§ Texto dado:
# MEDIO FÍSICO > Embalses > C.I. Cataluña >  Pantano del Marcet.

## titobcn

Hola, el otro dia descubrí este pequeño pantano en la Provincia de Barcelona en el termino municipal de granera, esta en muy mal estado y abandonado, no me atreví a pasar por la coronación, porque daba miedo pasar
por encima, no tengo ningun dato ni se para que servia en su dia.
aqui os dejo unas fotos.
las ultimas son del rio Ripoll a su paso por la zona industrial de sant LLorenç de Savall.

----------

aberroncho (24-nov-2015),frfmfrfm (24-nov-2015),HUESITO (25-nov-2015),Jonasino (24-nov-2015),perdiguera (24-nov-2015)

----------


## titobcn



----------

aberroncho (24-nov-2015),frfmfrfm (24-nov-2015),HUESITO (25-nov-2015),Jonasino (24-nov-2015),Los terrines (25-nov-2015),Luisito1963 (09-may-2016),perdiguera (24-nov-2015),willi (01-dic-2015)

----------


## perdiguera

Gracias titobcn, por la novedad y el reportaje.
Ya estoy tardando en ir a verlo.

----------


## NoRegistrado

Según la wiki, da a entender que es una presa para una fábrica de tintes que cerró en 1970. Pero es una información de la wiki con todas las reservas.

Saludos. Miguel

----------


## Jonasino

Bonitas fotos y entorno




> no me atreví a pasar por la coronación, porque daba miedo pasar
> por encima


Y bien que hiciste. El ciudadano de la foto subió y las pasó canutas con el hielo.



Fuente: http://penyabtt5mes1.es/Granera18022012.html

----------

HUESITO (25-nov-2015)

----------


## Luisito1963

Solamente una puntualización: Las 3 primeras fotos  del post del 24-nov-2015 si que corresponden al Pantano de Marcet en la localidad de Granera  (https://www.google.es/maps/@41.73534.../data=!3m1!1e3)  , pero las 4 últimas corresponden a otro pantano, al Pantano de les Conques sobre el rio Ripoll y situado en Sant Llorenç Savall (https://www.google.es/maps/@41.68439.../data=!3m1!1e3  ) .
El tipo de presa es claramente distinto.

§ Ítems proporcionados:
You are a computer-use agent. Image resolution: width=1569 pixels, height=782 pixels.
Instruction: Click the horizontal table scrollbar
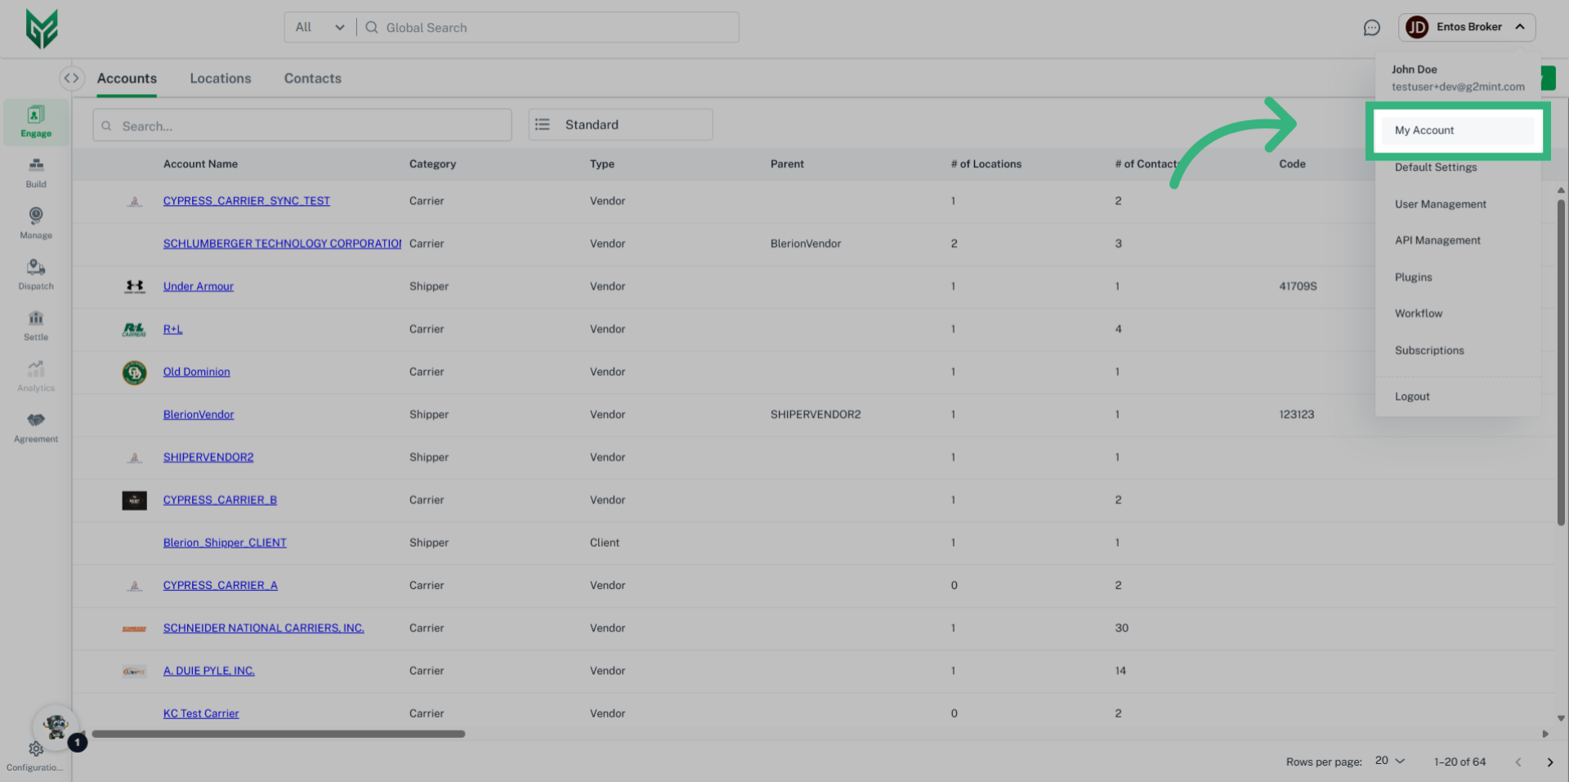[278, 734]
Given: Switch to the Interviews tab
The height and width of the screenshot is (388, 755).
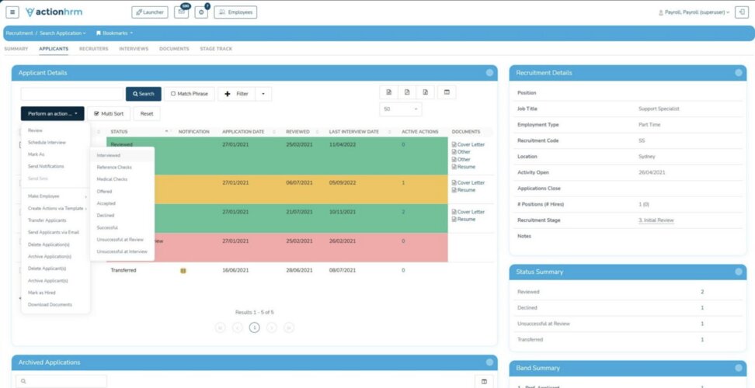Looking at the screenshot, I should 134,49.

§ Tarea requerida 1: En el hilo sobre el pantano del Marcet, ¿para qué servía la presa según la wiki que se menciona?
§ Tarea requerida 2: Por favor, prosigue el hilo del foro sobre el pantano del Marcet a partir de su última frase.
Los ítems no hacen falta aquí.

§ Respuesta escrita 1: Era una presa para una fábrica de tintes que cerró en 1970.

§ Respuesta escrita 2:
Este  último pequeño pantano tiene la curiosidad de albergar una especie de náyade o bivalbo de agua dulce, la Anodonta cygnea fruto de una introducción hecha el año 1.980.
Saludos

----------

Jonasino (10-may-2016)

----------


## titobcn

> Hola, el otro dia descubrí este pequeño pantano en la Provincia de Barcelona en el termino municipal de granera, esta en muy mal estado y abandonado, no me atreví a pasar por la coronación, porque daba miedo pasar
> por encima, no tengo ningun dato ni se para que servia en su dia.
> aqui os dejo unas fotos.
> las ultimas son del rio Ripoll a su paso por la zona industrial de sant LLorenç de Savall.


Gracias por la puntualización Luisito1963, pero si lees bien el post en las ultimas lineas lo dejo explicado, un cordial saludo.

----------


## seergi13

Buenas, soy vecino del municipio colindante, puedo decir que me he bañado, me baño y me seguiré bañando todos los años que pueda en este lago (como mucha gente de los alrededores) Ves un domingo de julio a ver si tienes sitio para poner la silla ajajja, por no mencionar la cantidad de veces que he cruzado por el arco (como hacen todos los que van para cruzar al otro lado) y toda la gente que salta des de ahí. No está permitido el baño aunque casi todos hacen caso omiso, digamos que si quieren pueden decirte algo. Saludos.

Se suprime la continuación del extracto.